Впрочем, складывая так вопрос, мы невольно подпадаем под действие самой фундаментальной иллюзии, порождаемой Словом и последовательностью языка мышления: иллюзии сотворенности Мира по незыблемому Слову Божьему, предусмотревшему расписание всего прошлого, настоящего и будущего. Но такой незыблемой матрицы предписаний и расписаний, вопреки всем Священным Писаниям, все же не существует: мир находится и в состоянии постоянного становления, развития и поиска.

Поэтому говорить можно скорее о тех возможностях, которые скрыты в силе речи и языка.

Неверно, что свободу речи, в том числе и от общественного порабощения, можно отыскать в её прошлом, в праязыке. Речь — сравнительно недавнее приобретение человечества, и тот небывалый градус возвышенной свободы, ощущаемый нами иногда как бы в ней, находится не в её прошлом, а в её будущем, которое, может быть, рождается на наших глазах и в наших телах.

Есть основания предполагать, что речь — это область действия, так же как сновидение, но человечество пока не развило возможности речи дальше подмены действия думанием и обескровливания воли к свободе.

Может быть, подлинной функцией речи является не создание, укрепление и воспроизводство общественного порядка и государства, а — толчок сознания в Неизвестное, выход из прежнего распорядка.

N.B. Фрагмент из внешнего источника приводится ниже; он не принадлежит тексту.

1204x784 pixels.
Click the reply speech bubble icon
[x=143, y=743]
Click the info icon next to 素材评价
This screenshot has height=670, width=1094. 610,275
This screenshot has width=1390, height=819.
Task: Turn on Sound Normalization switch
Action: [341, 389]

Может быть, основа действия речи — не общение, а производство энергии для толчка, освобождающего восприятие неограниченной свободы сообщения с Неизвестным, находившимся до этого в запретных зонах. В этом смысле естественные возможности речи таковы, как и у сновидения. Речь — это сновидение наяву.

Однако различие между скрытыми подлинными возможностями речи и речи в обществе такое же, как между сновидением и бессвязным сном. И в этом смысле жизнь, конечно же, есть сон.

Вспышки подлинных возможностей речи остаются в лучших и возвышенных поэтических произведениях и мистических текстах, создатели которых внутренне не претендуют на большее, чем приглашение в неизвестное достоверное.

Может быть, слово — это благодать Известного и зов Неизвестного. Наша внутренняя речь энергетически, скорее всего, это способ бросить якорь в известном и способ направить себя в Неведомое.

Время, воспринимаемое через речь и знаковые системы, — это иллюзия времени, составленная мерностью, линейностью, цикличностью, однонаправленностью. Вспышки времени за тактом, обратное и иные течения и состояния времени, — первые признаки несоответствия реальности и общественной речевой действительности. Но речь содержит и возможности более адекватного выражения и перемещения смысла времени, и в этом она во многом схожа со сновидением наяву.

Наиболее таинственное свойство речи, в котором она сливается со сновидением, есть её соучастие в рождении мифа, предания, легенды, которые становятся видами реальности, сбывающейся как мосты в неизвестное, реально меняя жизнь и судьбу человека и человечества. Но об этом — в свое время.

в полшестого утра оседает роса

на траву полумглы-полуяви.

уплывает ткань сна как босая ступня

за клубящийся угол веранды.

в полшестого утра дверь в туман отвори.

у подножья зари хор отчизн и трава.

где проснется сестра? сердце было в горах,

и на склоне великом встреч было три.